++++ ФРАГМЕНТ ДОКУМЕНТА
Интервью с Лемом
25 июня 1995 года, Краков
ТВ "Мир"
Давно это было. Уже одиннадцать лет прошло с того момента, когда была сделана эта запись. Обычная видеокассета VHS, а на ней чуть больше тридцати минут разговора со Станиславом Лемом. Как сейчас помню тот день. Включаю телевизор - там передача о Леме. На тот момент я уже прочитал все, что только смог найти из произведений Лема. И "Солярис", и Пиркс, и Тихий, и "Глос Пана", и "Дневник, найденный в ванне". Поэтому я дрожащей рукой зарядил видеомагнитофон кассетой и нажал REC.
На экране живой Лем принимал корреспондентов в своем доме. Встретил их у калитки, пригласил в дом. Ему тогда было почти 74 года. Подвижный старичок. На голове белый пушок, совсем немного на самой макушке и над ушами. Большие очки дужками опирались на чуть оттопыренные уши. Слуховой аппарат. Он был ужасно похож на одного деятеля из "Дневника...". Я все ждал, когда он снимет парик и накладной нос, и предстанет перед зрителями в своем истинном обличье героя-писателя, кем-то вроде - "знаменитого космопроходца, капитана дальнего галактического плавания, охотника за метеорами и кометами, неутомимого исследователя и первооткрывателя восьмидесяти тысяч трех миров"... Но чем больше я его слушал, тем отчетливее понимал, что это он и есть - герой и прочее.
Говорил он на русском и, наверно, поэтому его польская мысль терялась в русских словах. Вот он хочет сообщить что-то интересное, глаза горят, но начинает говорить и... мысль тонет, так как не находит опоры на русском. Эх! Лучше бы он говорил на польском, уж как-нибудь смогли бы перевести... Как все пожилые, он мекал, подолгу тянул "э" и слегка шепелявил. Но его мысли были свежи и молоды, они, как стайка жеребят, разбежались во все стороны. Всего полчаса, а Лем сказал уже обо всем.
Лем - это писатель, который не перестает удивлять.
***
Итак, слово предоставляется Лему (аплодисменты!):
Ну, ладно! Но я не знаю к кому я должен обращаться на русском, а к кому на польском. (Мы говорим по-русски.) Все? (Все, по-русски.) Ну, хорошо! Пожалуйста, заходите, а то я должен закрыть э-э-э... форточку. (Лем хотел сказать - калитку)
Вот, вероятно однажды, тридцать, кажется, пять лет назад, как-то пришло мне в голову написать что-то о будущем. Но я был совершенно, так сказать, какой-то, как отшельник. Источников практически почти никаких, мне было просто интересно, что будет э-э... в будущем. Потому я начал писать. Ну, и когда она была издана в 64-м, в трехтысячном тираже, никто не написал никакой рецензии, потому что было всем не понятно, что это. Продавцы в книжных магазинах спрашивали - А где надо эту книгу поставить? Ведь это не научная фантастика, это не экономия, это не известно что! Я тоже не знал, потому что тогда никакой футурологии еще не существовало. Да! Но просто я всегда делал то, что мене было интересно, то, что я любил.
++++++++
Верните без изменений часть фрагмента об интервью с Лемом, которая начинается со слов «Говорил он на» и заканчивается словами «сказать - калитку)». Этот материал взят из другого источника.
++++ ВЫДЕРЖКА ИЗ ДАННЫХ
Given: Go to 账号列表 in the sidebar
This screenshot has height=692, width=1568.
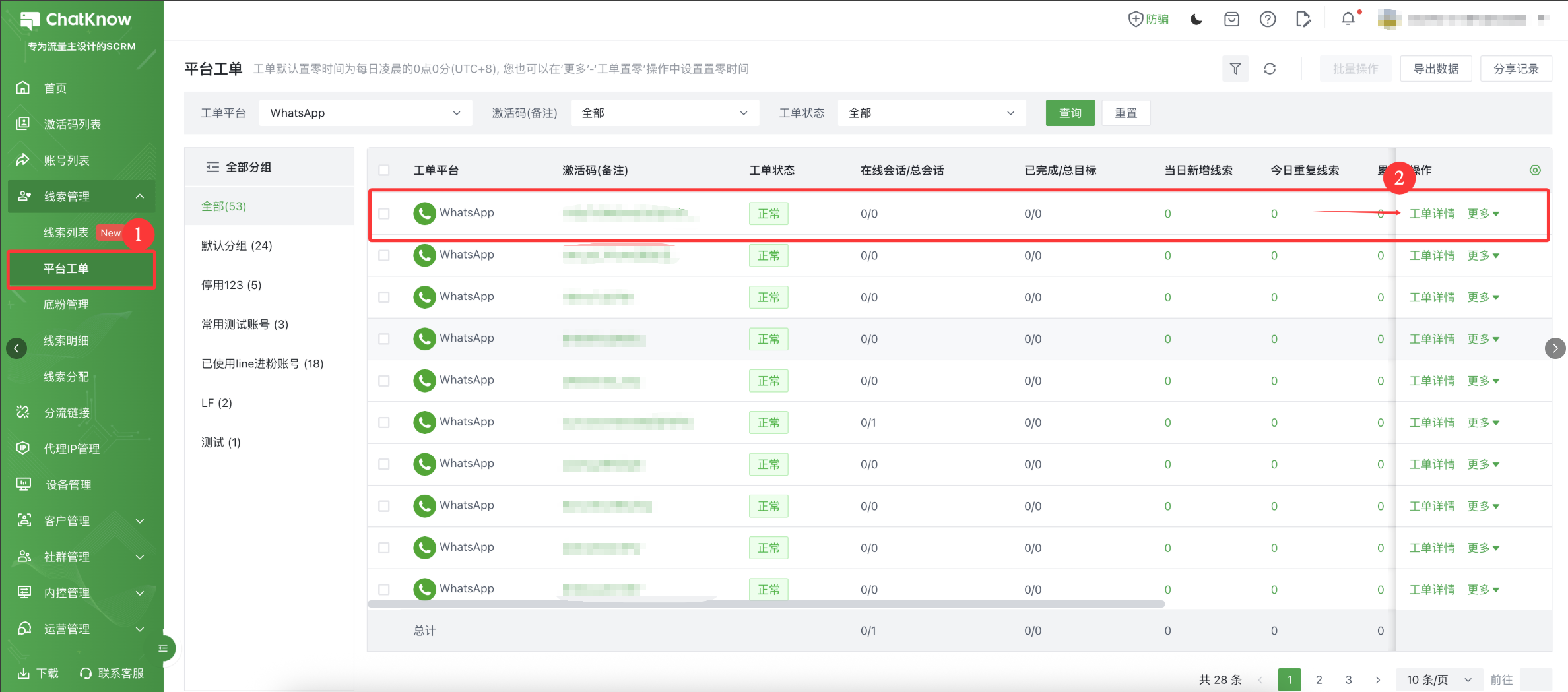Looking at the screenshot, I should [x=67, y=160].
++++++++
→ ОТВЕТ
Говорил он на русском и, наверно, поэтому его польская мысль терялась в русских словах. Вот он хочет сообщить что-то интересное, глаза горят, но начинает говорить и... мысль тонет, так как не находит опоры на русском. Эх! Лучше бы он говорил на польском, уж как-нибудь смогли бы перевести... Как все пожилые, он мекал, подолгу тянул "э" и слегка шепелявил. Но его мысли были свежи и молоды, они, как стайка жеребят, разбежались во все стороны. Всего полчаса, а Лем сказал уже обо всем.
Лем - это писатель, который не перестает удивлять.
***
Итак, слово предоставляется Лему (аплодисменты!):
Ну, ладно! Но я не знаю к кому я должен обращаться на русском, а к кому на польском. (Мы говорим по-русски.) Все? (Все, по-русски.) Ну, хорошо! Пожалуйста, заходите, а то я должен закрыть э-э-э... форточку. (Лем хотел сказать - калитку)